WHAT IS REQUIRED:
After locating the line containing "Given: Click the Project document icon", transcribe that line and all following lines exactly, stopping only at the end of the records.

RECORD EXCERPTS:

BEGIN

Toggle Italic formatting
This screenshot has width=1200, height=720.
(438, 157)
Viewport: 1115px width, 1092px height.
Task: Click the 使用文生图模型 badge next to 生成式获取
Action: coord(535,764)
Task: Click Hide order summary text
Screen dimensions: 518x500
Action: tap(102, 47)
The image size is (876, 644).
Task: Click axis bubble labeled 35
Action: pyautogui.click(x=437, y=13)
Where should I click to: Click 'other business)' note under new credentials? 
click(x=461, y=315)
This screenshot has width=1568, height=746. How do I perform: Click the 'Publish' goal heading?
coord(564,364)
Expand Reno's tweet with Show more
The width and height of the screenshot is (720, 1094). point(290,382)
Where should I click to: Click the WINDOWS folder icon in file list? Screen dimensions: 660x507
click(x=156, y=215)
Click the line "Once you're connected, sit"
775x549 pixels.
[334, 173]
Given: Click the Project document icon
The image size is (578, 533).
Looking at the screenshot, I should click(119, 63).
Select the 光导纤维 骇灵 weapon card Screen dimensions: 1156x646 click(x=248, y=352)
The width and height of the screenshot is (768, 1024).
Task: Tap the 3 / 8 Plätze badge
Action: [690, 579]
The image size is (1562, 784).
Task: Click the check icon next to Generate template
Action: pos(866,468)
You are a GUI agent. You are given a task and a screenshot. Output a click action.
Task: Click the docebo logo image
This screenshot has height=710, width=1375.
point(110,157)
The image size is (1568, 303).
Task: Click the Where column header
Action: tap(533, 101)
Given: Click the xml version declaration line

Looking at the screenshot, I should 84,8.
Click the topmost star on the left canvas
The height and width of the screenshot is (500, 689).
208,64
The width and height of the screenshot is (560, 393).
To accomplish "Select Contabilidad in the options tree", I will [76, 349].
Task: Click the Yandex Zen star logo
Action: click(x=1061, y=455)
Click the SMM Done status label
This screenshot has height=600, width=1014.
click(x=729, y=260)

END

ANSWER BOX:
Given: Click the Project document icon
The image size is (578, 533).
Looking at the screenshot, I should click(119, 63).
Select the 光导纤维 骇灵 weapon card Screen dimensions: 1156x646 click(x=248, y=352)
The width and height of the screenshot is (768, 1024).
Task: Tap the 3 / 8 Plätze badge
Action: [690, 579]
The image size is (1562, 784).
Task: Click the check icon next to Generate template
Action: pos(866,468)
You are a GUI agent. You are given a task and a screenshot. Output a click action.
Task: Click the docebo logo image
This screenshot has height=710, width=1375.
point(110,157)
The image size is (1568, 303).
Task: Click the Where column header
Action: tap(533, 101)
Given: Click the xml version declaration line

Looking at the screenshot, I should 84,8.
Click the topmost star on the left canvas
The height and width of the screenshot is (500, 689).
208,64
The width and height of the screenshot is (560, 393).
To accomplish "Select Contabilidad in the options tree", I will [76, 349].
Task: Click the Yandex Zen star logo
Action: click(x=1061, y=455)
Click the SMM Done status label
This screenshot has height=600, width=1014.
click(x=729, y=260)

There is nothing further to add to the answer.